— start —

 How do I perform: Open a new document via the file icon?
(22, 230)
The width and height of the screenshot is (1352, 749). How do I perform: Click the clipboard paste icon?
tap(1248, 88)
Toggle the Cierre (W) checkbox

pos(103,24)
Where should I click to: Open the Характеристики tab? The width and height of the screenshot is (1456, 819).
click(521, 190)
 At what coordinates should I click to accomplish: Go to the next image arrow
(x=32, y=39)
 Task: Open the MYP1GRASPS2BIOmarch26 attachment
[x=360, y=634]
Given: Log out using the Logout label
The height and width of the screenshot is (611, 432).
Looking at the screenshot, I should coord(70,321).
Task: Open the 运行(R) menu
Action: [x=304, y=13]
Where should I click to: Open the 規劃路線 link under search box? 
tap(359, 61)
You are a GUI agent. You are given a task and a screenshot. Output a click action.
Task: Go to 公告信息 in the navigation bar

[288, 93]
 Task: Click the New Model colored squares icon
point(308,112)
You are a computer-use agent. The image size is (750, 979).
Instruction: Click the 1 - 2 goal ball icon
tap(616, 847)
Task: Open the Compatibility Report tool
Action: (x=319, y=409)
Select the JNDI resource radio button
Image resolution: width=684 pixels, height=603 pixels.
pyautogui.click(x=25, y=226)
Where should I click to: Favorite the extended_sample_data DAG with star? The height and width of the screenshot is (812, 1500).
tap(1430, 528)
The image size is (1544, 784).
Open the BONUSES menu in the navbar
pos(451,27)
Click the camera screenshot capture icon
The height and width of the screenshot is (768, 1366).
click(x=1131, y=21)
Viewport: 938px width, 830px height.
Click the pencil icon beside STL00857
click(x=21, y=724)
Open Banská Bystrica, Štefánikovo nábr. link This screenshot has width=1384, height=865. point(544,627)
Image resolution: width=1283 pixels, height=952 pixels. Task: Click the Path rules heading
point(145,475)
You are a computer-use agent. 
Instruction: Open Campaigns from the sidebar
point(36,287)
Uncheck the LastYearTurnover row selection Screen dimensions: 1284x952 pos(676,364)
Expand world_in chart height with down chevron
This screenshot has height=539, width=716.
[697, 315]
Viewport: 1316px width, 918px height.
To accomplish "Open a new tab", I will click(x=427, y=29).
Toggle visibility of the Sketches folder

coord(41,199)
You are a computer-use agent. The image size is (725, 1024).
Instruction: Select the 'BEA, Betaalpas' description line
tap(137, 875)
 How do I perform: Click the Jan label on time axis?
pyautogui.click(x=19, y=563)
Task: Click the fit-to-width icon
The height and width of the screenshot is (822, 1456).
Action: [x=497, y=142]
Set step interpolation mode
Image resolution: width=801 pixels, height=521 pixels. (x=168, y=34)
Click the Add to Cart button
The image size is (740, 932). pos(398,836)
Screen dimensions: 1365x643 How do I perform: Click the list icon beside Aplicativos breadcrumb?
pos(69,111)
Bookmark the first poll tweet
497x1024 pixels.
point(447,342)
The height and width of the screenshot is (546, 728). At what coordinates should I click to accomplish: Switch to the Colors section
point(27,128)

— end —

### [What to work on]
Extract the lines of the records above from the line containing "The width and height of the screenshot is (1352, 749)." through the line containing "[x=360, y=634]", both included, and reproduce them word for word.

### [The solution]
The width and height of the screenshot is (1352, 749). How do I perform: Click the clipboard paste icon?
tap(1248, 88)
Toggle the Cierre (W) checkbox

pos(103,24)
Where should I click to: Open the Характеристики tab? The width and height of the screenshot is (1456, 819).
click(521, 190)
 At what coordinates should I click to accomplish: Go to the next image arrow
(x=32, y=39)
 Task: Open the MYP1GRASPS2BIOmarch26 attachment
[x=360, y=634]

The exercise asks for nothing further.